Les bibliothèques françaises offrent une bonne illustration de la multitude des tutelles et leur imbrication. La politique de décentralisation, intervenue au début des années 80, a opéré un transfert de pouvoirs importants de l’administration centrale vers les collectivités locales et territoriales (Universités, Villes, etc.) Mais en même temps, l’administration centrale a gardé un droit de regard technique sur le fonctionnement des bibliothèques à travers des structures comme la Direction du Livre et de la Lecture (D.L.L.), le Centre National du Livre (C.N.L.) pour les bibliothèques publiques et l’Inspection Générale des Bibliothèques ou la Sous-direction des bibliothèques et de la documentation pour les BU relevant du ministère de l’éducation nationale, de la recherche et de la technologie ou encore le Conseil Supérieur des Bibliothèques, instance purement consultative mais dont les recommandations formulées dans son rapport annuel sont attendues chaque année avec beaucoup d’intérêt. En plus, certains organismes techniques comme l’Agence Bibliographique de l’Enseignement Supérieur (ABES) ou l’Agence Bibliographique Nationale (ABN) qui relève de la BnF jouent un rôle national au niveau de la politique bibliographique des bibliothèques et de l’harmonisation des réseaux.
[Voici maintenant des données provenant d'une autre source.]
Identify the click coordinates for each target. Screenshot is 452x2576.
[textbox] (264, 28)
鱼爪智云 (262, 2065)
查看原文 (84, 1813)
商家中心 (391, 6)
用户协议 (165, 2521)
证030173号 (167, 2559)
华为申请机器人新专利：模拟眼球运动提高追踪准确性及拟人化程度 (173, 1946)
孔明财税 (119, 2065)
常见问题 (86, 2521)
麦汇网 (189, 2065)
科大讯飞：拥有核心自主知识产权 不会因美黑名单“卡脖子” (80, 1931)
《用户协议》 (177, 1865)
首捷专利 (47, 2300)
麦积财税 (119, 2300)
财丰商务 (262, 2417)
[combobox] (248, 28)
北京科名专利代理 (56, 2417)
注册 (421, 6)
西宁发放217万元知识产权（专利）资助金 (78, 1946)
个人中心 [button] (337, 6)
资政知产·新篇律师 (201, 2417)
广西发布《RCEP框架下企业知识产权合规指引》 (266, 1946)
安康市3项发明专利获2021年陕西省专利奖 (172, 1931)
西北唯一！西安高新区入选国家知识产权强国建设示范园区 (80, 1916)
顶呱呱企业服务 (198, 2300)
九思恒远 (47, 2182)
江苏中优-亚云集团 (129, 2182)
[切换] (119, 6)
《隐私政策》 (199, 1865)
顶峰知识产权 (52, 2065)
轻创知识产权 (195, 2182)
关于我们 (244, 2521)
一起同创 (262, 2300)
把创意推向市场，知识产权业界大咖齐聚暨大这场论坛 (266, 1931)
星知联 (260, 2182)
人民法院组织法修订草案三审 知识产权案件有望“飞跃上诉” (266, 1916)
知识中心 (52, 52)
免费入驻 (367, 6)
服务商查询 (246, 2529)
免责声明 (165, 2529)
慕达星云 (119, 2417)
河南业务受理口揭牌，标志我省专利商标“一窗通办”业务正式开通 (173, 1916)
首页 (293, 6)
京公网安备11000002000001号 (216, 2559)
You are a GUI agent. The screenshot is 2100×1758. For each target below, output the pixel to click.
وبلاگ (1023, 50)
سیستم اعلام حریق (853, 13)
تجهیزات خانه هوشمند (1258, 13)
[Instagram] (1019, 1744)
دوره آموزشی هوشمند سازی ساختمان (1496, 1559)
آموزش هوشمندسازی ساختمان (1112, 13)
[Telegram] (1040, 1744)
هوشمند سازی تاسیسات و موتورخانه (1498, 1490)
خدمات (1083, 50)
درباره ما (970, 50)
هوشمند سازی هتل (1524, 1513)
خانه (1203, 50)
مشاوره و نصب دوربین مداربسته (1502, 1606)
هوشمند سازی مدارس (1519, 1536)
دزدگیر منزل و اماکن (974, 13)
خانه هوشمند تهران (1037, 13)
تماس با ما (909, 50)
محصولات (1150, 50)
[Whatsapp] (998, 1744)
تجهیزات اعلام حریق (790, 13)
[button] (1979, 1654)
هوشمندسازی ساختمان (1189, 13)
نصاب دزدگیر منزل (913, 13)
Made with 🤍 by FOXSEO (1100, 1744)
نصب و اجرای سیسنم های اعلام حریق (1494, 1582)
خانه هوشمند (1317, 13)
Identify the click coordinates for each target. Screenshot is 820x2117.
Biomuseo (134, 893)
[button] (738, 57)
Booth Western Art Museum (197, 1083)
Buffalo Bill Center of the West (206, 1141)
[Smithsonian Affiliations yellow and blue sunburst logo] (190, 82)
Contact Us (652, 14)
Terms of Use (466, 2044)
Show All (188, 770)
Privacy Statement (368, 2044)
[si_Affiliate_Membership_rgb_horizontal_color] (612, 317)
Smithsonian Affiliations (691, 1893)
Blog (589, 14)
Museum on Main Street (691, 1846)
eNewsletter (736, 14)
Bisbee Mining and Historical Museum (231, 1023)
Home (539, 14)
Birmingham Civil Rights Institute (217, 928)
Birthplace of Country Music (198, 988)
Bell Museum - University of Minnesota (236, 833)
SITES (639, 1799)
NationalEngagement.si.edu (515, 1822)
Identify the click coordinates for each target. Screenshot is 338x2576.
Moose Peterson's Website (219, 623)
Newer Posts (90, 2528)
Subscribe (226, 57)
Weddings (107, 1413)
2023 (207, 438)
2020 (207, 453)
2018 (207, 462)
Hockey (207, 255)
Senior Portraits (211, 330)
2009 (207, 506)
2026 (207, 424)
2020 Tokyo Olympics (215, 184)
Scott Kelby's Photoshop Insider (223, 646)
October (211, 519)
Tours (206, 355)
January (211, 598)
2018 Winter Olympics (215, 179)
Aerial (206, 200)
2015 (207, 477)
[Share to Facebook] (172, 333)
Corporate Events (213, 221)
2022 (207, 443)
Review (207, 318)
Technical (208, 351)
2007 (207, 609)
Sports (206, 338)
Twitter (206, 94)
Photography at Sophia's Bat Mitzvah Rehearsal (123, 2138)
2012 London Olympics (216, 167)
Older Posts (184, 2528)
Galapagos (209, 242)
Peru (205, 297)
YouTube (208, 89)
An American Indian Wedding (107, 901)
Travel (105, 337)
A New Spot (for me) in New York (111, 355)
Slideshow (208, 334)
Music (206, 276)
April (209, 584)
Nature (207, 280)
Muet et Salaün (2001) proposent les trois critères suivants pour analyser la nature des rapports avec la tutelle :

  • “ L’efficacité des modes de communication avec la tutelle ” : ce critère implique de s’interroger sur l’existence effective de relation entre l’organisme documentaire et sa tutelle ainsi que sur les modalités d’accès à cette information par l’organisme documentaire.
  • “ La nature des échanges avec la tutelle ” : ce critère implique que l’on s’intéresse à l’importance de l’organisme documentaire aux yeux de sa tutelle (les projets de la tutelle pour l’organisme documentaire et les apports de celui-ci à la structure globale dont il relève).
  • “ L’influence de la tutelle sur le service d’information ” : c’est-à-dire les mécanismes de prise de décision et la marge de manœuvre laissée par la tutelle à l’organisme documentaire en fonction de sa sensibilité au domaine d’activité (culture, information scientifique et technique, littérature grise, documentation, veille, etc.).

L’appréciation des effets du réseau sur les rapports avec la tutelle gagnerait beaucoup à s’appuyer sur ces critères et les questions qu’ils génèrent. Il s’agira de s’interroger en quoi le réseau transforme la nature de ces rapports clairement identifiés. Il ne s’agit pas d’une comparaison mécaniste avant/après, car il faudra rester attentif à l’existence ou non d’autres facteurs exogènes au réseau et qui pourraient participer à l’évolution des rapports avec la tutelle.